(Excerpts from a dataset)

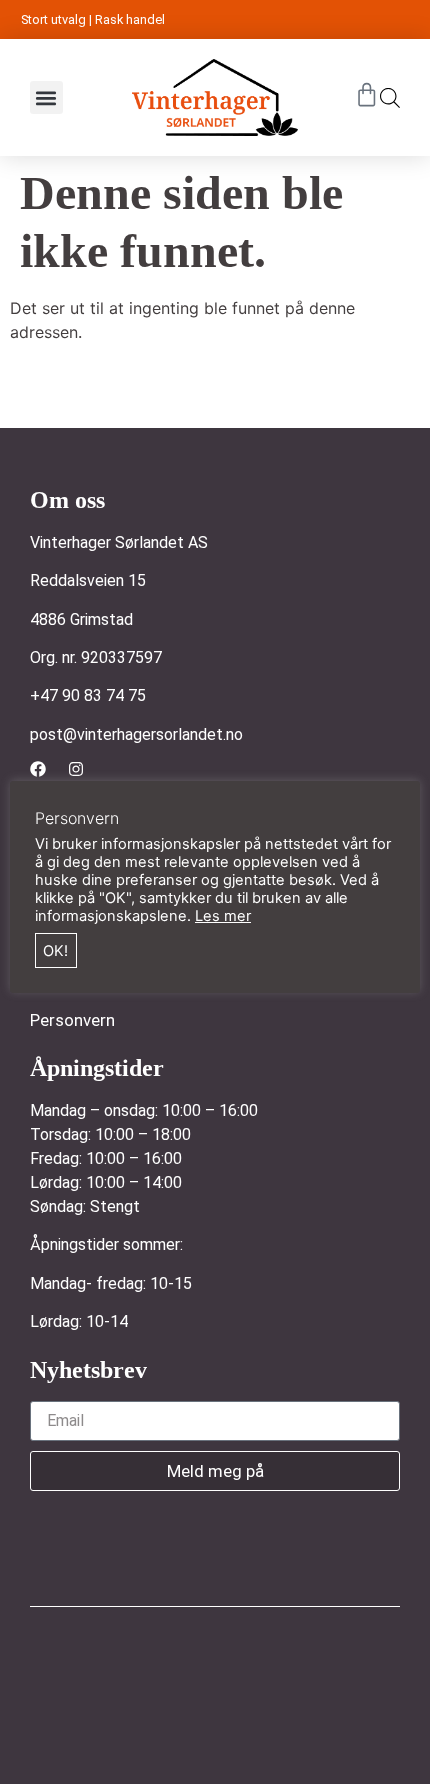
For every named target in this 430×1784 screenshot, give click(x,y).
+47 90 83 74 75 (88, 695)
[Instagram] (76, 769)
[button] (46, 97)
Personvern (72, 1020)
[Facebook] (38, 769)
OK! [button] (55, 951)
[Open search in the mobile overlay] (390, 97)
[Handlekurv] (367, 95)
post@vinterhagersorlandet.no (136, 734)
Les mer (223, 916)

◆ Exercise brief: Text only, pictures out: give every record again as written.

◆ Answer section:
For every named target in this 430×1784 screenshot, give click(x,y).
+47 90 83 74 75 (88, 695)
[Instagram] (76, 769)
[button] (46, 97)
Personvern (72, 1020)
[Facebook] (38, 769)
OK! [button] (55, 951)
[Open search in the mobile overlay] (390, 97)
[Handlekurv] (367, 95)
post@vinterhagersorlandet.no (136, 734)
Les mer (223, 916)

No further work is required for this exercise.